[Data entries]
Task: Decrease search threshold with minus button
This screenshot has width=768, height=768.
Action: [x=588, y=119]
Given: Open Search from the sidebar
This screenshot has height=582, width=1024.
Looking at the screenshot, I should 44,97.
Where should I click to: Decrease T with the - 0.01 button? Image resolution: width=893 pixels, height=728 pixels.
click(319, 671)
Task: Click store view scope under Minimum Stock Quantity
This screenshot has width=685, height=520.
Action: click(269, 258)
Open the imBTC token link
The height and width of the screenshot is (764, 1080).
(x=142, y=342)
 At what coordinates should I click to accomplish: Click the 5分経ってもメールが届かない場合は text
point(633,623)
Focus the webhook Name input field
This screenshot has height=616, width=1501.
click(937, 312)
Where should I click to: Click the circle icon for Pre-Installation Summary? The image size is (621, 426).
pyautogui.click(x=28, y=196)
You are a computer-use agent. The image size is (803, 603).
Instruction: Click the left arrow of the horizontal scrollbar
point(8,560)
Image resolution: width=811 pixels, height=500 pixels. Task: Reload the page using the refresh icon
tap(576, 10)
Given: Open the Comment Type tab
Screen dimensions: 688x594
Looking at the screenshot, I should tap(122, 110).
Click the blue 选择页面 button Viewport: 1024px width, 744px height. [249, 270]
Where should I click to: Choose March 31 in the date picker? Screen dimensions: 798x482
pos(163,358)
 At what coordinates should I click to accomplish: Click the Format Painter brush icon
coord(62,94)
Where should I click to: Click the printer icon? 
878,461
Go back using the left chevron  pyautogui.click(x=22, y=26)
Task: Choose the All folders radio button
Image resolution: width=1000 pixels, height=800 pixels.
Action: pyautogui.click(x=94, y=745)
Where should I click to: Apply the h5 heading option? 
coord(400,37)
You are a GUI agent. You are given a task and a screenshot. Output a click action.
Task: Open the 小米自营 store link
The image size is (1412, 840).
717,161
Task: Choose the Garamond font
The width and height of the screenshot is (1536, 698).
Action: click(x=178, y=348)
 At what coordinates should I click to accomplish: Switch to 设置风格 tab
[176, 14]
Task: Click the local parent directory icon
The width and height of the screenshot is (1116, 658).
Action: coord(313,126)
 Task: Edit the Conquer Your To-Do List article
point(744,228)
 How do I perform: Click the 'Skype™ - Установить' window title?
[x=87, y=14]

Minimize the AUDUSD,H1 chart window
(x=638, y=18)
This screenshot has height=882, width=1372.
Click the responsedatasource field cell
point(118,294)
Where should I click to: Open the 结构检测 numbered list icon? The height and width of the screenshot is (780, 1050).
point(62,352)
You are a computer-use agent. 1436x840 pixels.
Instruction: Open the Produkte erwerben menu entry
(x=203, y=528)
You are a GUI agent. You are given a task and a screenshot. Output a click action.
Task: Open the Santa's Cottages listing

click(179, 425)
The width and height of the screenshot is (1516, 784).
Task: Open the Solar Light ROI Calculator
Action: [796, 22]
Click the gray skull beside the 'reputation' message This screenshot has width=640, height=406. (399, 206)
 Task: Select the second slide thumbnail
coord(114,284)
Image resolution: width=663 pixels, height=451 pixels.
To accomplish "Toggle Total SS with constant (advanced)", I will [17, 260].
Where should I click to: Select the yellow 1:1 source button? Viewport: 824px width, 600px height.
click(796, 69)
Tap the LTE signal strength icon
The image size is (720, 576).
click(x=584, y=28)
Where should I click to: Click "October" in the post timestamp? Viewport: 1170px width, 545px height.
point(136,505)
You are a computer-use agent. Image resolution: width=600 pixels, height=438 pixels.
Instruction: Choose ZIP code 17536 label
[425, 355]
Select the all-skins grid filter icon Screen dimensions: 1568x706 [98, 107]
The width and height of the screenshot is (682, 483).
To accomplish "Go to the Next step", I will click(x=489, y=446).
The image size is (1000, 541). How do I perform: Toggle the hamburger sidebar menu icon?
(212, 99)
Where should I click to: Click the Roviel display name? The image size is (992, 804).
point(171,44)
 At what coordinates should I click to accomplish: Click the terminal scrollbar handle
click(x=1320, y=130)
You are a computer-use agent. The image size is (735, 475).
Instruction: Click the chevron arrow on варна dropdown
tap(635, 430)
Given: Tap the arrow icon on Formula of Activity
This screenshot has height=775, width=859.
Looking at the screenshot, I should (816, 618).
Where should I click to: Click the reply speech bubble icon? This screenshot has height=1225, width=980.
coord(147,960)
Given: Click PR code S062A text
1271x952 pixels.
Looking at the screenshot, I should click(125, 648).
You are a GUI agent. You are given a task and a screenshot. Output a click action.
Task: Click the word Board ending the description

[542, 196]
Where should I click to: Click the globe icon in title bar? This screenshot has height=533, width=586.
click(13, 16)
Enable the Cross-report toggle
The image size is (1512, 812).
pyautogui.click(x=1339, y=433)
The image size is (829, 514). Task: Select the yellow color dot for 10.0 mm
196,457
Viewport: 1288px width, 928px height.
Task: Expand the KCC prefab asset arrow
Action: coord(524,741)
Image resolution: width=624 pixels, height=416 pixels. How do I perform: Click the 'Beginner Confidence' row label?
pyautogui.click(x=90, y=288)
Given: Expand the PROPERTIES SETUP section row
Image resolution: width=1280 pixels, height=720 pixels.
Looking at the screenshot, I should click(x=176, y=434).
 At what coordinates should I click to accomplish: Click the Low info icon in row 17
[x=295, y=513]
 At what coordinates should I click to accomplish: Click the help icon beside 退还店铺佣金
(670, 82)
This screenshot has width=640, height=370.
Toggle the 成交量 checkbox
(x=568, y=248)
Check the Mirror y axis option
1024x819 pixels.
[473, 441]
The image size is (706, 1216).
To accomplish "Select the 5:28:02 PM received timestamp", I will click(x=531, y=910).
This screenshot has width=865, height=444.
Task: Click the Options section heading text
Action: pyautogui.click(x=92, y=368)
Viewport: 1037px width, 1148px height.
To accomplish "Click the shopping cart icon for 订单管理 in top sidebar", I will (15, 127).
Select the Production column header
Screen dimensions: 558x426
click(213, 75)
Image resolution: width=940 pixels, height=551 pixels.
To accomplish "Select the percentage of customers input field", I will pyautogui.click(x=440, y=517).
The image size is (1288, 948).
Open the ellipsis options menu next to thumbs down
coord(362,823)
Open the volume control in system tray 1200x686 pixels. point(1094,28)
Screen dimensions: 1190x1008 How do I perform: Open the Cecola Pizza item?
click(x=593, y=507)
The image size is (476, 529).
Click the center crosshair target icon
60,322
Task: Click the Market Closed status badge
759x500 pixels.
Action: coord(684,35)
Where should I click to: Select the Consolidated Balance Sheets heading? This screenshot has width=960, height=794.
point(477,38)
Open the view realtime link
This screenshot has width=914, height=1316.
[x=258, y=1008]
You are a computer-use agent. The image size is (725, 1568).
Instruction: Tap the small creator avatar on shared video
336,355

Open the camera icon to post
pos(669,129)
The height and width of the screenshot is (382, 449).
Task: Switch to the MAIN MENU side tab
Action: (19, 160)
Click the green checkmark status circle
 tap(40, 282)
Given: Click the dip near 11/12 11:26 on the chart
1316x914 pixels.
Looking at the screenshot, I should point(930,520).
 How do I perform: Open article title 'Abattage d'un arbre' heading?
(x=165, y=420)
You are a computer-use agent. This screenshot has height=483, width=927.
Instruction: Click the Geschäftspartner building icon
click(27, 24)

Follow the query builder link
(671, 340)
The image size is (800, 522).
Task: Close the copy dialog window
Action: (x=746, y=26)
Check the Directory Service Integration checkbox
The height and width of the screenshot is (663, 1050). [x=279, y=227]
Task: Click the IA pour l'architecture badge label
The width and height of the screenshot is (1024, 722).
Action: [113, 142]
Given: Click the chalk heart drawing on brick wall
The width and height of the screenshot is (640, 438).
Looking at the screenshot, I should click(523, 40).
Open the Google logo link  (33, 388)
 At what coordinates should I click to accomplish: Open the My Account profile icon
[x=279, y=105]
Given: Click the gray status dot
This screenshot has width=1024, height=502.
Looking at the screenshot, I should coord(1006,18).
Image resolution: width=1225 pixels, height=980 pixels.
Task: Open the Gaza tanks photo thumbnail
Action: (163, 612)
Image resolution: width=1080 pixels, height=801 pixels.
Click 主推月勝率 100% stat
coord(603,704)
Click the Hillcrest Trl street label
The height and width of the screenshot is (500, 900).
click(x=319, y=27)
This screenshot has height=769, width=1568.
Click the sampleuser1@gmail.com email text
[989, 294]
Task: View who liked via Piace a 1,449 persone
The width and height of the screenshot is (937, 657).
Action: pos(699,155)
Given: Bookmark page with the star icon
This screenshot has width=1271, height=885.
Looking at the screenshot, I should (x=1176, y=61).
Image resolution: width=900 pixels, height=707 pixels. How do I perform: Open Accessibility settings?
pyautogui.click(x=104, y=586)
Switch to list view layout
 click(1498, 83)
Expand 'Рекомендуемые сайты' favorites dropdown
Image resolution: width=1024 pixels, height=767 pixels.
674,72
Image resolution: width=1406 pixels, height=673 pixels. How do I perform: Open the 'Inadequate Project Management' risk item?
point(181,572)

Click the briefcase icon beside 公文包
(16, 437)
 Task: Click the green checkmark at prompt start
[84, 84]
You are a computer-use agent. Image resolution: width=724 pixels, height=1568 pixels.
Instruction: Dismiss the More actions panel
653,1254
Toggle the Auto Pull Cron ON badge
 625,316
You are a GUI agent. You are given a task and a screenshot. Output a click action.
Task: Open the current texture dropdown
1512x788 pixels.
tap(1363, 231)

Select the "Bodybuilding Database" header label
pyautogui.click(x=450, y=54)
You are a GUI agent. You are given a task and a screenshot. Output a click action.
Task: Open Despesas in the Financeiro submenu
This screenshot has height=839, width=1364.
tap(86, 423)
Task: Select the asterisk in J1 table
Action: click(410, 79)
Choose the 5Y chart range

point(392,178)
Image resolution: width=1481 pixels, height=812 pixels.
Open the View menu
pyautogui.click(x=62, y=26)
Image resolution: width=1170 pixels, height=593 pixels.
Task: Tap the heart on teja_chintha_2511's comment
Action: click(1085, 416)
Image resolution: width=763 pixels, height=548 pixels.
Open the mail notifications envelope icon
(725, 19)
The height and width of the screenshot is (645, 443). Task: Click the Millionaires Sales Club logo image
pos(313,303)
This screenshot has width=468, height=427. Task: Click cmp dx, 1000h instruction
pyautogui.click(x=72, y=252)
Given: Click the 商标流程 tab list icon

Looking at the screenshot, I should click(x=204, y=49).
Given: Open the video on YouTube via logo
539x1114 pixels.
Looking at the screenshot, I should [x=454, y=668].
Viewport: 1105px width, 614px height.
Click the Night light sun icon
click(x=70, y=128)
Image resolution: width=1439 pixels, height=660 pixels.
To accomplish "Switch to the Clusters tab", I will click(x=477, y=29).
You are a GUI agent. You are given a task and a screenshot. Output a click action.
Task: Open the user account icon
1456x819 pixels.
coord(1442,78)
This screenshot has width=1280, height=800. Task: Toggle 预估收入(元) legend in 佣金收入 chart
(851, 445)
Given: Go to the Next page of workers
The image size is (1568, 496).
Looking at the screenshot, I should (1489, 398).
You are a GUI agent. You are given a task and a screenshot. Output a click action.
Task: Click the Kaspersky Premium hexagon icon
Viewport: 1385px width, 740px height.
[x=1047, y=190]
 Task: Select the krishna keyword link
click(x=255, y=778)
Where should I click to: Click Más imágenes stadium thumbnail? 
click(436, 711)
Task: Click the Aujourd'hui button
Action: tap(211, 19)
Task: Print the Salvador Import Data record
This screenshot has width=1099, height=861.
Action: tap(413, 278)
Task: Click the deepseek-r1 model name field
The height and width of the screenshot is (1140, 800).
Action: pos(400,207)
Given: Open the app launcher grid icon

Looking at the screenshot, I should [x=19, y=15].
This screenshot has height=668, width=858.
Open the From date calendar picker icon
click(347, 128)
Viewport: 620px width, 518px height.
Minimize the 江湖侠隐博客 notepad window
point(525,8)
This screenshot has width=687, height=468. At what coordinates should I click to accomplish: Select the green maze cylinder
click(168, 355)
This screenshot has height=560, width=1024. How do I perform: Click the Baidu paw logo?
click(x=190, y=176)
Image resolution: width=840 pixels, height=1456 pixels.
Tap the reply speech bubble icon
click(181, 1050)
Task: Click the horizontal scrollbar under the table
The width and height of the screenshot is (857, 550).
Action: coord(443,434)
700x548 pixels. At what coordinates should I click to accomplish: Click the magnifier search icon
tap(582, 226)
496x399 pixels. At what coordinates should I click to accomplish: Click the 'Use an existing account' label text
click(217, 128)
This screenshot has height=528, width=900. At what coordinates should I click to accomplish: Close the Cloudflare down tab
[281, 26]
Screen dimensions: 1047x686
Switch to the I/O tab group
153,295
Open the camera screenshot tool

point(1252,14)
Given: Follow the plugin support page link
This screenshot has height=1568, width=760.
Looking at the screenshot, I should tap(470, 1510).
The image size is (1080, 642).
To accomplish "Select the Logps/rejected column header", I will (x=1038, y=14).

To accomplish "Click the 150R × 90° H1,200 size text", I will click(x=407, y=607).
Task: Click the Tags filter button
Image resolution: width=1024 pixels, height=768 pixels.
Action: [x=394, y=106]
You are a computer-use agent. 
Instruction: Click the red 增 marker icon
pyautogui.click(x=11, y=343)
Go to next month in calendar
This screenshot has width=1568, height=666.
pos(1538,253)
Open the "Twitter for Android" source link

WORK ORDER: Copy all lines above containing the string "gray".

RESPONSE FOR THIS EXERCISE:
Click the gray skull beside the 'reputation' message This screenshot has width=640, height=406. (399, 206)
Given: Click the gray status dot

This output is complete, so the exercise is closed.